Forget apples: a drink a day could keep the doctor away

red wine

red wine (Photo credit: boo_licious)

It seems like every few months, various articles circulate on the internet about the benefits of drinking a glass of red wine every day.  But it’s always hard to sift through the legitimate science and the truth-stretching, so how can you get to the bottom of this all-important justification for consuming alcohol?  Turns out, research is slowly but surely building a decent case for having that glass of red wine with dinner.

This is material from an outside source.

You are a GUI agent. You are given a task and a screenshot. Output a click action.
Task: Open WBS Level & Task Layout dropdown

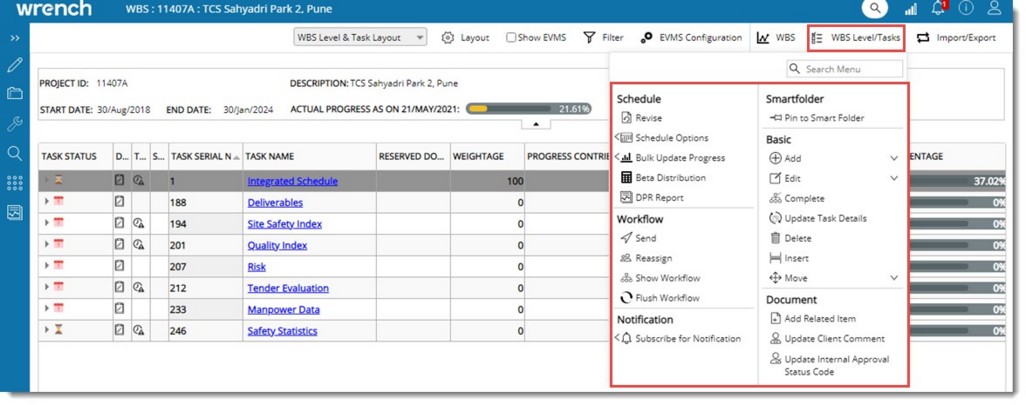pos(360,38)
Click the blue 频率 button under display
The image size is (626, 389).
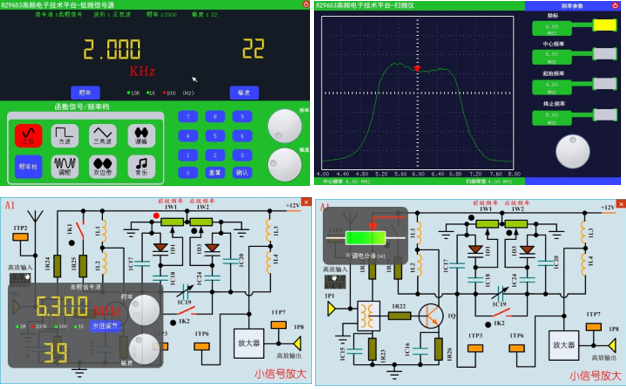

So what’s special about red wine?  It contains high amounts of a compound called resveratrol.  A few years ago, researchers at Harvard Medical School showed that resveratrol could increase life-span in mice.  It also protected the mice from obesity even when they were fed a high-calorie diet.  We knew that resveratrol works by activating a protein called SIRT1, but we didn’t know exactly how.  The “gold standard” in proving that a drug interacts with a protein is to put the drug and the protein into a test tube, alone, and show that the protein is consequently activated or inhibited by the drug.  Unfortunately, the only way scientists previously could show increased SIRT1 activity was by adding both resveratrol and a second compound.  This second compound isn’t found in nature, so there was no way to prove that what we were seeing in the test tube is really what happens in the body.

A study published a few days ago in the journal Science has put those doubts to rest.  Since the second molecule had to be present for resveratrol to activate SIRT1, they asked what can be found in cells that looks like the fluorescent molecule and might be performing the same job.  They discovered that one of the amino acids in our cells is the second factor that enables resveratrol to activate SIRT1.  (Amino acids are the building blocks of proteins, which are the cell’s “work horses.”)  Best of all: there are companies developing drugs that are even more potent than resveratrol, and may be used to combat aging-related diseases and obesity in the future.

This is great news for wine lovers everywhere, but don’t declare an all-out victory yet.  These studies were done almost entirely in mice and mouse cells, with only a small amount of data for resveratrol’s actions in human cells.  So take it with a grain of salt – effects we see in mice do not always translate into humans.  But…sometimes they do.  There’s no harm in having a glass of wine when you get home tonight, and there very well may be real health benefits.  I don’t know about you, but that seems reasonable enough justification to me.

(Don’t like red wine?  Resveratrol is found in the skin of grapes, so white wine, grape juice, or just grapes can also do the trick.  It’s also found in peanuts and berries.)